Around a thousand lone children have been placed in shelters so far, migration minister Ioannis Mouzalas said. Another 1,200 children are living in camps around Greece, many of which are squalid and overcrowded.
Eighty percent of the children are over 15 years old, while five percent are under 8 years old, according to AFP.
“It would be lying to say a solution will be found in under six months. We think a year is necessary,” Mouzalas said.
He promised that the 25 unaccompanied children still being held in Greek police stations would be moved to other accommodations this week. Human rights groups have warned Greece that locking up unaccompanied minors leaves them vulnerable to abuse and sexual violence.
Some 60,000 asylum seekers are stranded in Greece after European nations tightened their borders earlier this year.
U.S. Suspends Deportations to Haiti After Hurricane
U.S. authorities suspended deportation flights to Haiti after a Category 4 storm devastated the country last week.
Hurricane Matthew has killed at least 500 people in Haiti, with the death toll expected to rise sharply once remote areas become accessible. The storm destroyed homes, crops and basic infrastructure across the country, prompting a rise in cholera cases and at least 1.4 million people in need of humanitarian aid.
Last month, the United States resumed deportations of undocumented Haitians after a six-year hiatus. Homeland Security secretary Jeh Johnson said the deportations were temporarily suspended after the hurricane, but will resume in future.
There has been a recent surge in Haitians hoping to enter the United States via Mexico, resulting in overflowing Mexican shelters. Mexican officials warned the numbers may rise further following the hurricane.

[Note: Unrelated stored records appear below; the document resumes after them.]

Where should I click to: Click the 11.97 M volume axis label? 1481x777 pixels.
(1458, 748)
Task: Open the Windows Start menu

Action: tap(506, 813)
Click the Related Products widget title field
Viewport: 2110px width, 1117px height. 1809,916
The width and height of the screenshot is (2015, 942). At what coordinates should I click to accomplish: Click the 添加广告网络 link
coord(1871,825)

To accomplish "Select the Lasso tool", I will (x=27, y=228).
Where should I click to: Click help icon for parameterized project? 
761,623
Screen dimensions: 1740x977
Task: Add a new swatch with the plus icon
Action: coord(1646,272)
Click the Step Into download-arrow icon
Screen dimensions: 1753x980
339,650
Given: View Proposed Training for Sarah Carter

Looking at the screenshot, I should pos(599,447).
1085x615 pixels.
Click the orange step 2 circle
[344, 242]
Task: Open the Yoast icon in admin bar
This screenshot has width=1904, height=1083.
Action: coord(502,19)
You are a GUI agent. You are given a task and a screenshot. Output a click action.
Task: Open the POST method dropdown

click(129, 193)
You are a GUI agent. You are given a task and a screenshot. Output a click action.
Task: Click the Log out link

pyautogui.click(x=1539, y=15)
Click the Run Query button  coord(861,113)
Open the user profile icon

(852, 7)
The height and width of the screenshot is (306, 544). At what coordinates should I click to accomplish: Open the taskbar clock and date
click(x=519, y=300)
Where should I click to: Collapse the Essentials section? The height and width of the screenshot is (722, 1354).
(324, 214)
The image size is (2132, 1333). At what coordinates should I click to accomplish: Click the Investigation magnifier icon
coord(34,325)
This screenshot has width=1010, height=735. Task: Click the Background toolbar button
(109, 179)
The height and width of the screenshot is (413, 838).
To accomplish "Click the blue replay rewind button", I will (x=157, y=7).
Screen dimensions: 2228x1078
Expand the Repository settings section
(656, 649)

IOM Says Myanmar Refugees Need More Protection, Aid
The International Organization for Migration (IOM) warned that the thousands of refugees from Myanmar who have sought shelter in neighboring Bangladesh need more help.
“The humanitarian situation here is fragile, and is not getting the global attention it requires,” IOM’s director of emergency operations, Mohammed Abdiker, said on a visit to unofficial camps near the Myanmar border.
“Tens of thousands of people are at risk of malnutrition, disease and violence, due to the insufficient water and sanitation facilities and the overall vulnerability of the displaced Rohingya community,” he said.
Clashes broke out this weekend in Rakhine state, home to the marginalized Rohingya minority, raising concerns of a renewed exodus of refugees.
Over 100,000 people, mostly Rohingyas, remain in displacement camps after fleeing violence in Rakhine in 2012.